Mutara’s herd of females remain completely besotted with the littlest Dololo in the dependent herd, and always walk to greet him in the morning as he exits his night stockade to escort him out for the day, or even for his noon milk feed and mud bath. Sometimes they will just patiently stand to the side as he finishes his bottles. Sites and Suguta seem the most smitten with little Dololo and still follow him everywhere. Their love and attentiveness might be rubbing off on some of the younger dependent orphans too; Maramoja, is slowly learning to be a good nanny as well, and likes to look after Musiara, patting him and making sure he is okay, and escorting him into the shade on hot days as well. Roi sometimes follows Suguta and Sities when they are with Dololo to learn a thing or two about how to take care of young ones too. This doesn’t detract from her occasional naughty behaviour around milk feeding time however; Roi still has a habit of trying to steal extra milk bottles at the noon mud bath – but she doesn’t always make her target and she sometimes snatches an empty one, much to her disappointment! 

August 2020 day to day

01 Aug

Soon after leaving the stockades the orphans split into two groups. One group headed for lucerne while the other settled for acacia pods dropped by monkeys. Kilaguni, who has become a lone ranger, joined the dependent orphans for some lucerne in the morning and later, walked with the orphans out to browse. Wanjala had brief pushing game with Kuishi and later played with Rapa. Sana Sana played with Malima while Tusuja tackled Mundusi. 

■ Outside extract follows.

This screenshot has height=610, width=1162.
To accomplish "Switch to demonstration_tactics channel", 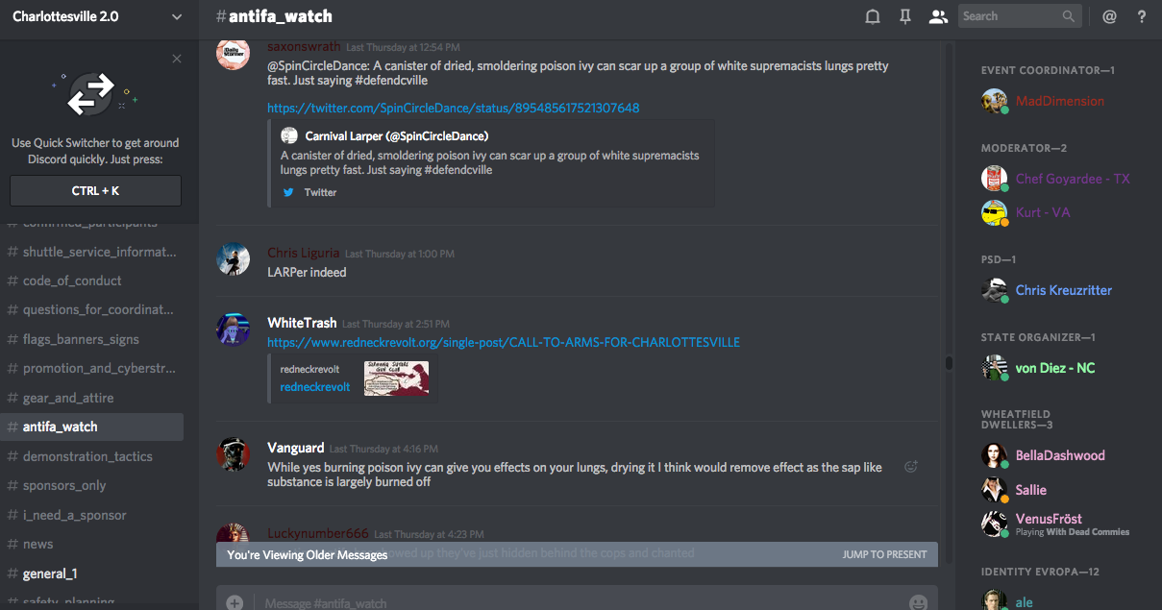I will [x=87, y=456].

It was a bright sunny day and the orphans concentrated on browsing right up to mud bath time. Soon after taking their milk bottles, most of the orphans headed for wallowing and later went for soil dusting to dry their wet bodies. Namalok and Tusuja enjoyed climbing on their friends while they lay on the ground. As the orphans were getting ready to leave, one wild bull showed up and was later joined by two more. Karisa and Tusuja were the last ones to leave the mud bath and slowly walked to catch up with the others. Later in the evening, the orphans attended a roadside mud bath before heading back to the stockades.